His rear surrounds are 14 feet behind his listening position. They're tiny, with 4.5" drivers. No matter what their sensitivity is, there is absolutely no question that they will work better if they are closer to his LP. They'll still need significant help from the Bass Management system, with crossovers set in the 150 Hz range or so. But, if Sheraz wants to actually HEAR his rear surrounds as discreet sound sources, they need to be moved closer to his LP. Otherwise, their output will just be lost in the abyss of the rear of his room.

Craig
post #687 of 757
I agree with Craig - just make sure you leave the rears a bit behind your MLP. You don't want them directly overhead, they need to be least a couple feet back to get the benefit of rear surrounds.
post #688 of 757
Thread Starter 
Quote:
Originally Posted by Alan P View Post

I agree with Craig - just make sure you leave the rears a bit behind your MLP. You don't want them directly overhead, they need to be least a couple feet back to get the benefit of rear surrounds.

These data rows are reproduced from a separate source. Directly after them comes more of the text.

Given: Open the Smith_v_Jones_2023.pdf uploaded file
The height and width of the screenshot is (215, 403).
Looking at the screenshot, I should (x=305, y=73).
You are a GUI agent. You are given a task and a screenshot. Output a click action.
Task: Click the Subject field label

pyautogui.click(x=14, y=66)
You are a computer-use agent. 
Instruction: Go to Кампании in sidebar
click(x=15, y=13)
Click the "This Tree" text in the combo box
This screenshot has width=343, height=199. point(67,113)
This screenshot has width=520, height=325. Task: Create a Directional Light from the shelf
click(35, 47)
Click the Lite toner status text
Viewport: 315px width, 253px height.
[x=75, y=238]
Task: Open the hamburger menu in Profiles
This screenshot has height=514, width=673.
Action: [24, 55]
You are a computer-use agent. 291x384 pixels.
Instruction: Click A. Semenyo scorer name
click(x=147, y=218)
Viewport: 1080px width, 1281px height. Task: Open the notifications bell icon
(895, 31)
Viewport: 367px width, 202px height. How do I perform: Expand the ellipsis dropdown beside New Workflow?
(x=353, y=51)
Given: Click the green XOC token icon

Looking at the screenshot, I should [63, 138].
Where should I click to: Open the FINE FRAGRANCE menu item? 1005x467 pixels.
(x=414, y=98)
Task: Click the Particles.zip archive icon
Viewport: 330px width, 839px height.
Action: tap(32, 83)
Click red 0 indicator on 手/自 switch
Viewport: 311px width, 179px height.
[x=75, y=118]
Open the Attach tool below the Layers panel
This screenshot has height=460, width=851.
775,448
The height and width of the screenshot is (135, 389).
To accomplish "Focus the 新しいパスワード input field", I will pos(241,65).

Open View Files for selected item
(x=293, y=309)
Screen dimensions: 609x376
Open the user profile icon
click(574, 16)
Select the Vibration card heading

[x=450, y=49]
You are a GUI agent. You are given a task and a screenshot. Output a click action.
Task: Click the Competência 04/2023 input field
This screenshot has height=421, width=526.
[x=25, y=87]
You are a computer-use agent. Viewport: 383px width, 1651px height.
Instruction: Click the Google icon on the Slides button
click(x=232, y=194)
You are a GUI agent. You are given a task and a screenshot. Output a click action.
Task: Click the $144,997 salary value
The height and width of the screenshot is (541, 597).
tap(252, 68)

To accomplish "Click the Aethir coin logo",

If I"m going to move them, I might as well upgrade to better rear :-). My rear are relatively small as compared to even surround. I'm using Definitive Technology StudioMonitor 350 Speakers as surround speakers. Here is the specs on them

Pair of high-performance, magnetically shielded full-range bookshelf speakers
Equipped with one 5.25-inch cast-basket polymer coned bass/midrange driver and 1-inch pure aluminum dome tweeter
Frequency response: 26Hz - 30kHz
Equipped with 8-inch pressure-driven subwoofer
High quality finish in gloss black

I was thinking to move them as rear speakers and get klipsch RS-42 speakers as surround. Here is the specs on these speakers
FREQUENCY RESPONSE: 62Hz-24KHz ± 3dB
SENSITIVITY: 93dB @ 2.83V / 1m
POWER HANDLING: 75W RMS / 300W Peak
NOMINAL IMPEDANCE: 8 Ohms compatible
LOW FREQUENCY DRIVER: Dual 4" (10.2cm) Cerametallic cone woofers
HIGH FREQUENCY CROSSOVER: 1700Hz
ENCLOSURE TYPE: Bass-reflex via dual side-firing ports
INPUTS: Single binding posts
HEIGHT: 10" (25.4cm)
WIDTH: 12.5" (31.7cm)
DEPTH: 7.1" (18cm)
WEIGHT: 11.9lbs (5.4kg)
MOUNTING: Keyhole bracket and dual 1/4"-20 threaded inserts
FINISH: Matte Black vinyl
BUILT FROM: 2010

What do you guys think?
post #689 of 757
Your rear surrounds being 14 ft behind your MLP, I'd go with RS-52 II. They have better sensitivity 95dB @ 1w/1m. Um using them as side surrounds in my set up. You won't need relocate them, as they are terribly efficient.
post #690 of 757
Thread Starter 
Quote:
Originally Posted by braveheart123 View Post

Your rear surrounds being 14 ft behind your MLP, I'd go with RS-52 II. They have better sensitivity 95dB @ 1w/1m. Um using them as side surrounds in my set up. You won't need relocate them, as they are terribly efficient.

But why would I use surround speakers in rear? These surround are bi-polar speakers and they are meant to be used as surround (as the name suggests). Therefore, I was thinking of using them as surround speakers and move my current surround as rear.